Saved entries
============================================================
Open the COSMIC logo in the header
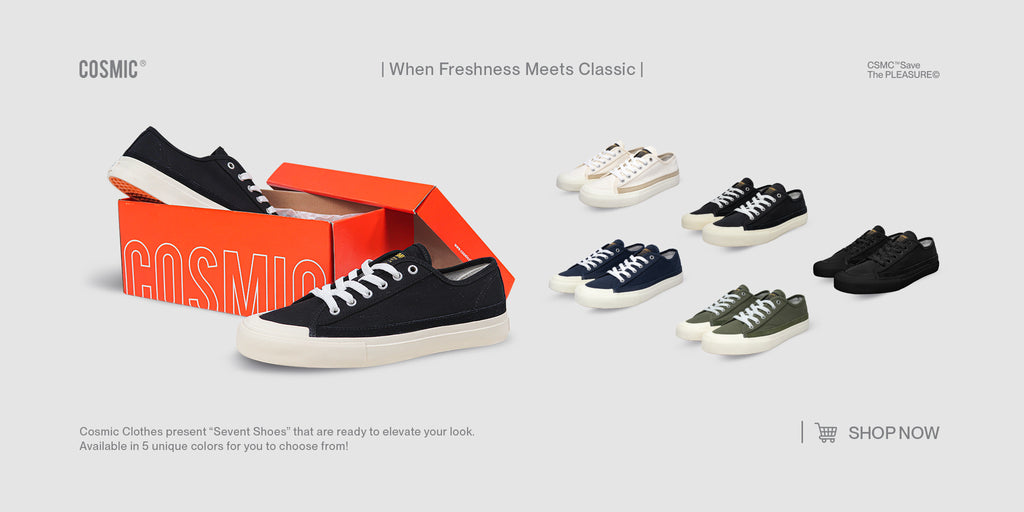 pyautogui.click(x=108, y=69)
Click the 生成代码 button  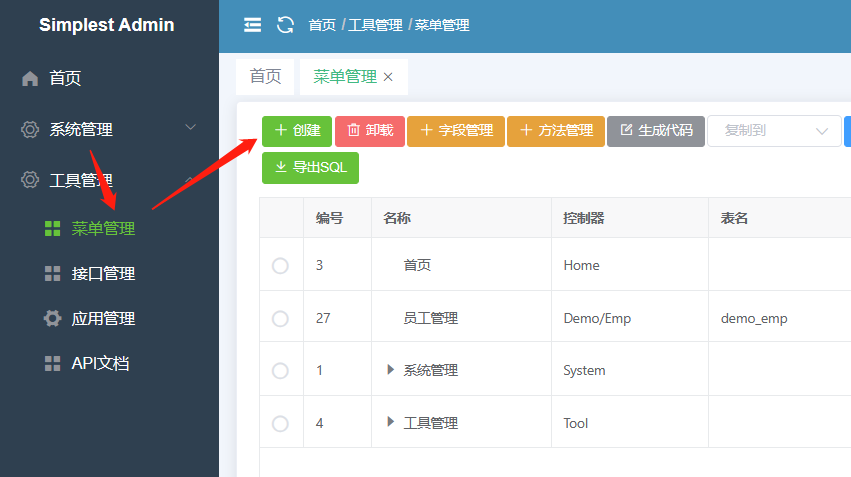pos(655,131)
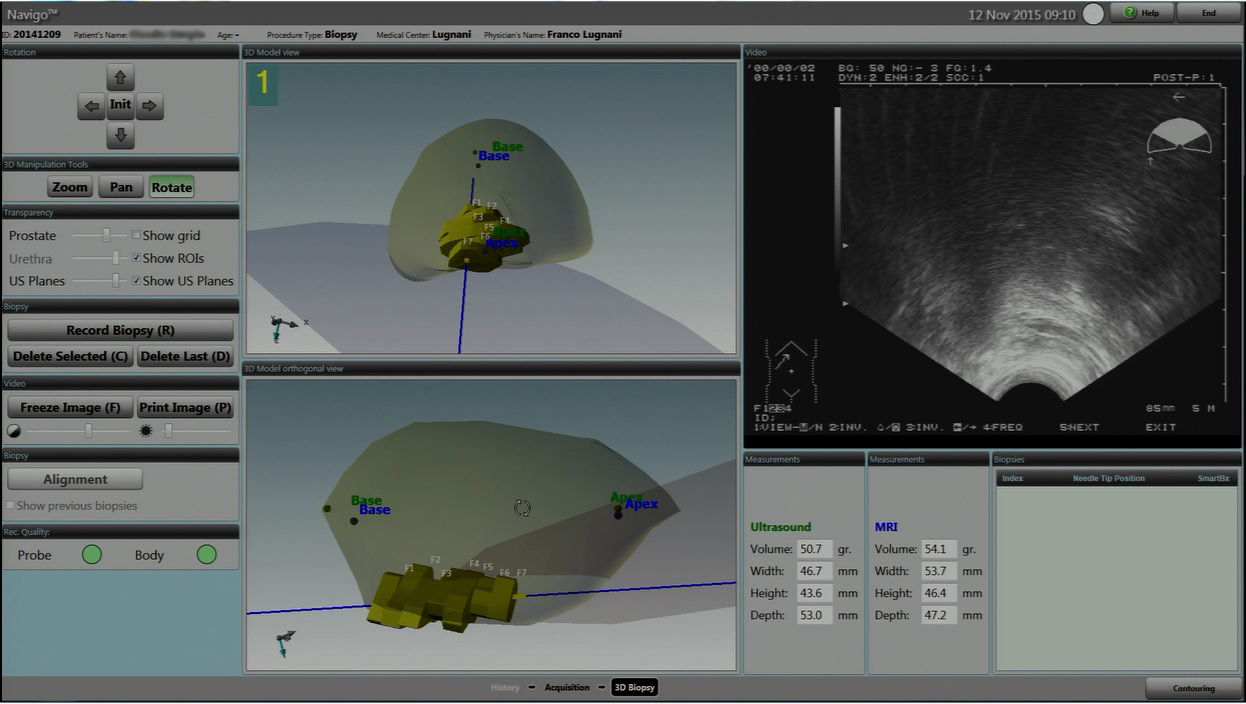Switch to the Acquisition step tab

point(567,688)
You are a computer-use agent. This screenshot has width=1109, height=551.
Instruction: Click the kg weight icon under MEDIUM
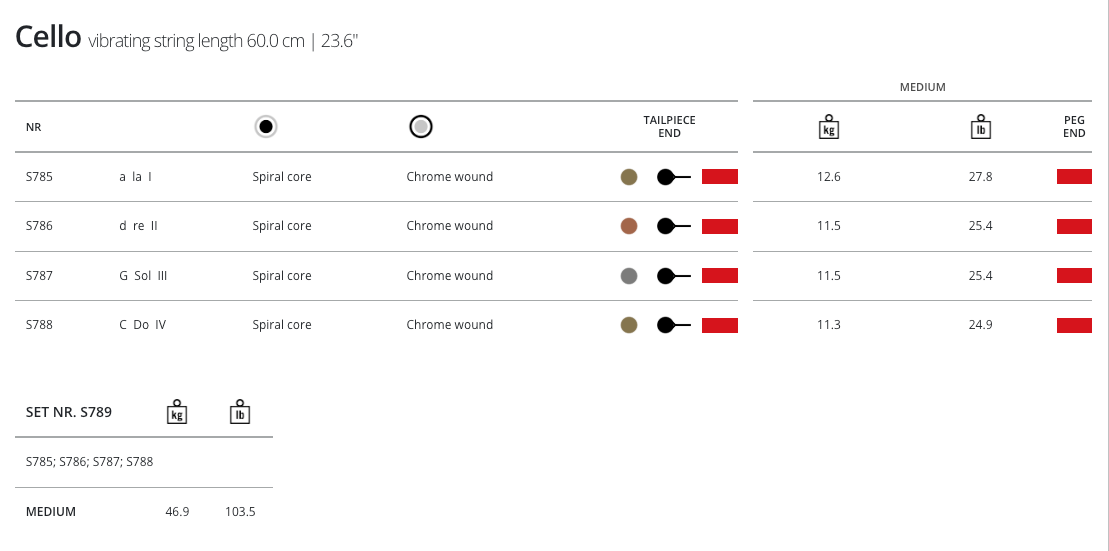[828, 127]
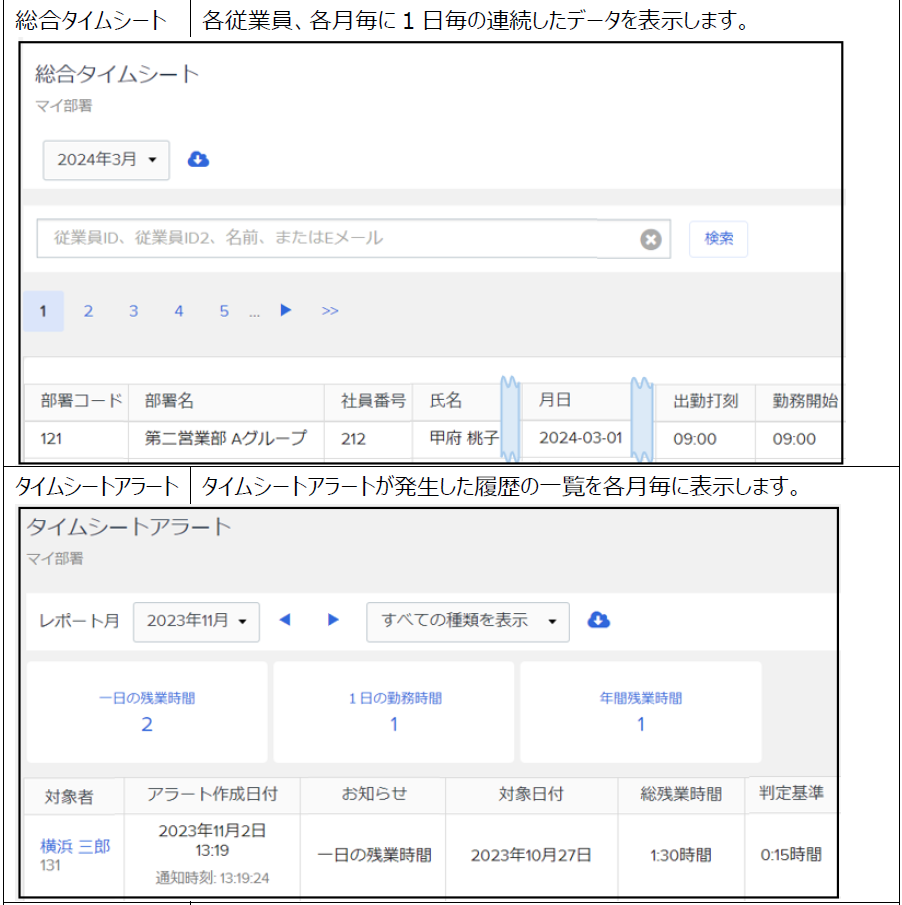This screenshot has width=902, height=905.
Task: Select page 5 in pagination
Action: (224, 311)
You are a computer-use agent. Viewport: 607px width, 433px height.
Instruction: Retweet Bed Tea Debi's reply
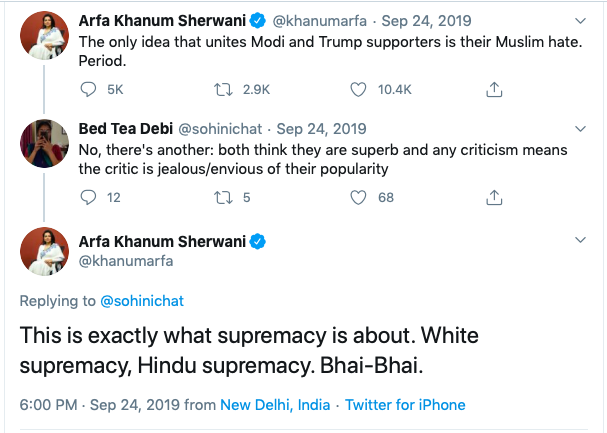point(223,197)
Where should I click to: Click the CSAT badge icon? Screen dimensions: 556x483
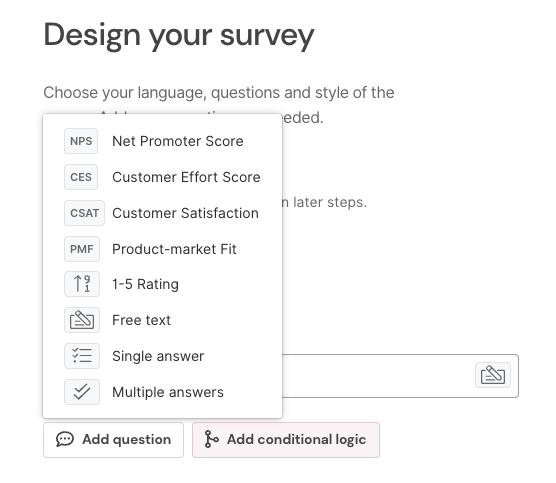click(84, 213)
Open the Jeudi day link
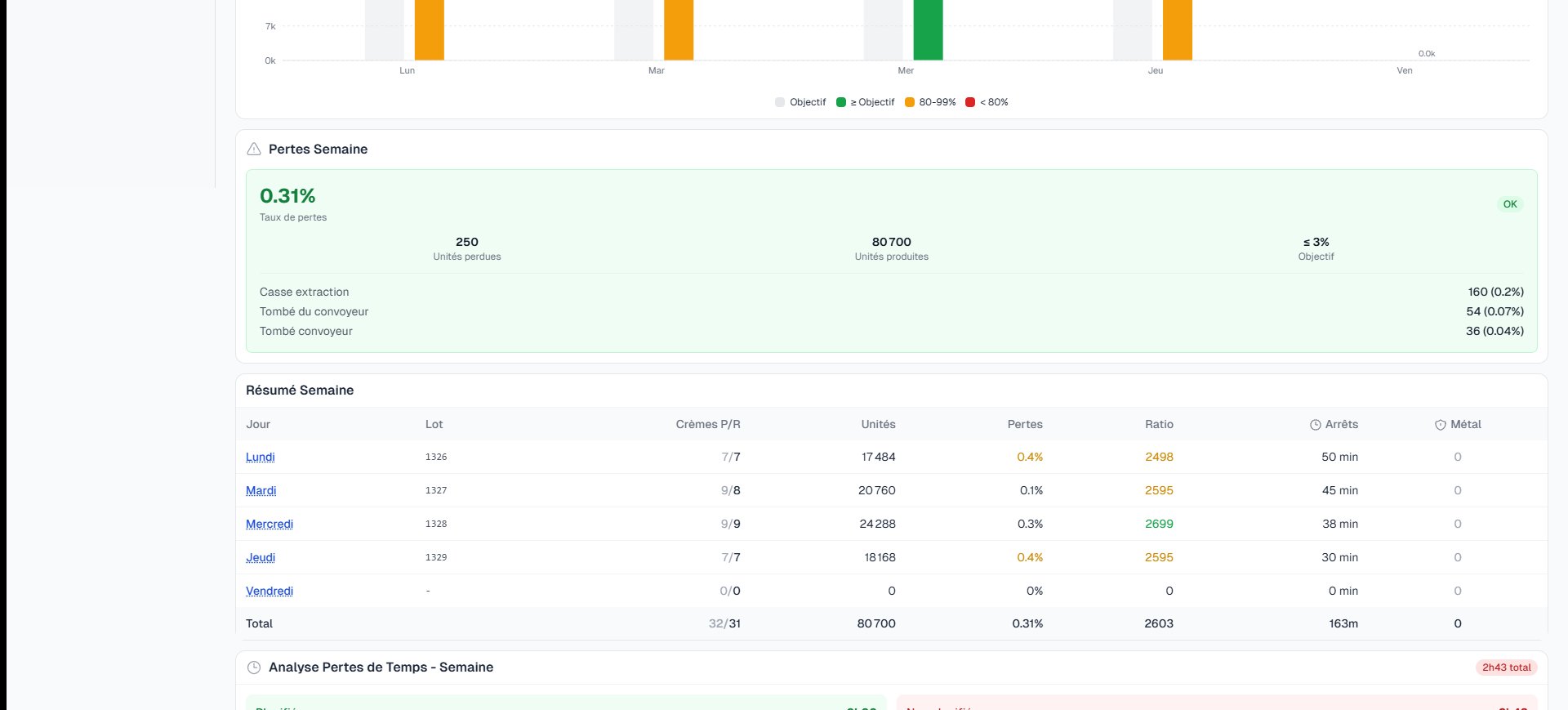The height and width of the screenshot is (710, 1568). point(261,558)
============================================================
HOW TO COMPLETE THIS TASK ▸
The required output is the lines from the one containing "Instruction: Click the" through the end of the records above, reproduced exactly, with no pictures.

COMPLETED TASK ▸
Instruction: Click the kg weight icon under MEDIUM
[828, 127]
This screenshot has width=902, height=905.
Task: Select page 5 in pagination
Action: (224, 311)
You are a computer-use agent. Viewport: 607px width, 433px height.
Instruction: Retweet Bed Tea Debi's reply
point(223,197)
Where should I click to: Click the CSAT badge icon? Screen dimensions: 556x483
click(84, 213)
Open the Jeudi day link
The height and width of the screenshot is (710, 1568). point(261,558)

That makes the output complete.